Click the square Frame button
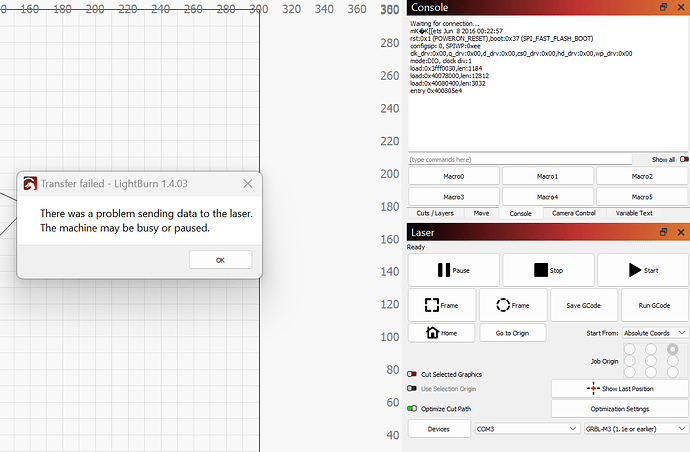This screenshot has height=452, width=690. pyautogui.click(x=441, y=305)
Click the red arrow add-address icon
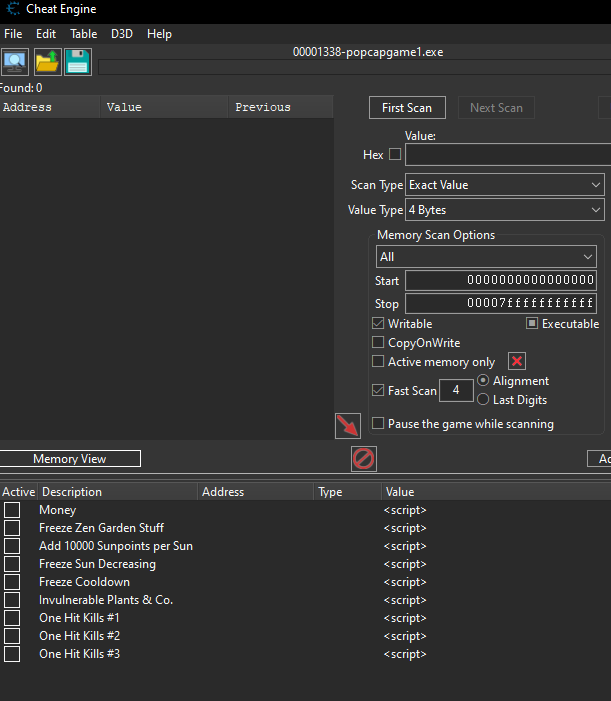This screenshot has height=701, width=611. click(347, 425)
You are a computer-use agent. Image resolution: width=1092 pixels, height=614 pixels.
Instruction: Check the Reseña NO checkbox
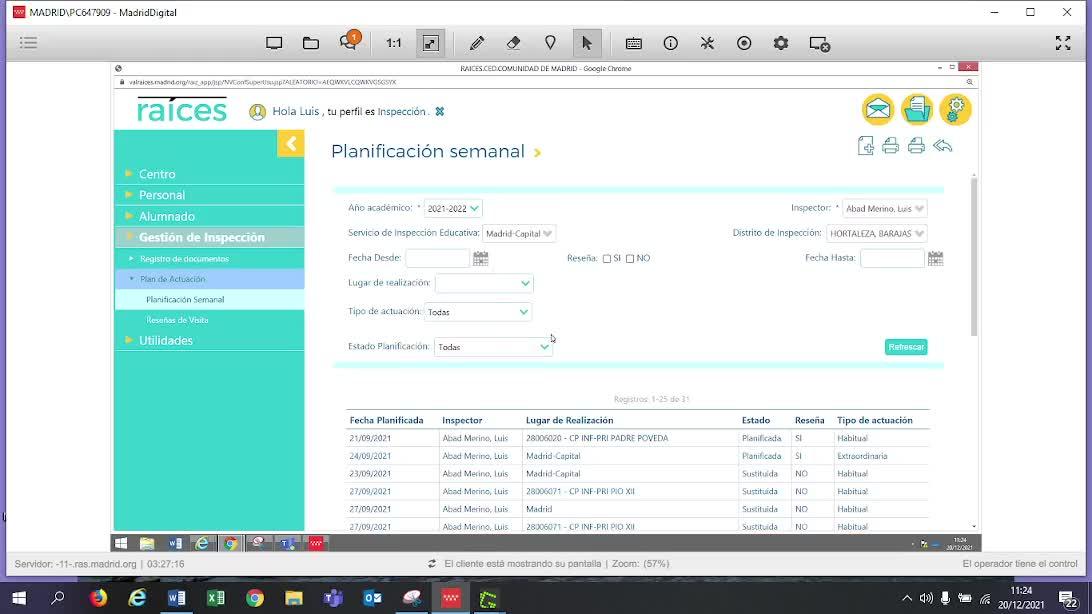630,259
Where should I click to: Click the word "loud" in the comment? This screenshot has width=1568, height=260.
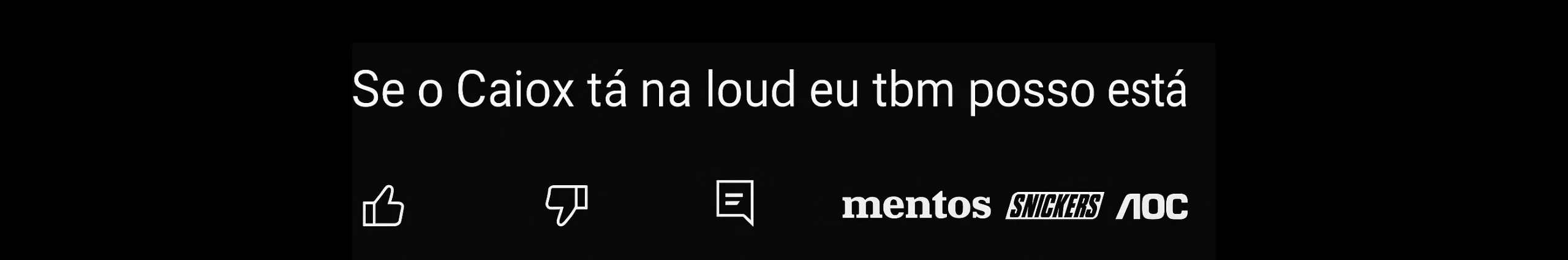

══════════

• EXERCISE PROMPT:
The whole of the data needs to be copied word for word, though not its pictures.

• EXERCISE ANSWER:
Click the square Frame button
This screenshot has height=452, width=690. pyautogui.click(x=441, y=305)
Click the red arrow add-address icon
This screenshot has height=701, width=611. click(347, 425)
You are a computer-use agent. Image resolution: width=1092 pixels, height=614 pixels.
Instruction: Check the Reseña NO checkbox
630,259
Where should I click to: Click the word "loud" in the comment? This screenshot has width=1568, height=260.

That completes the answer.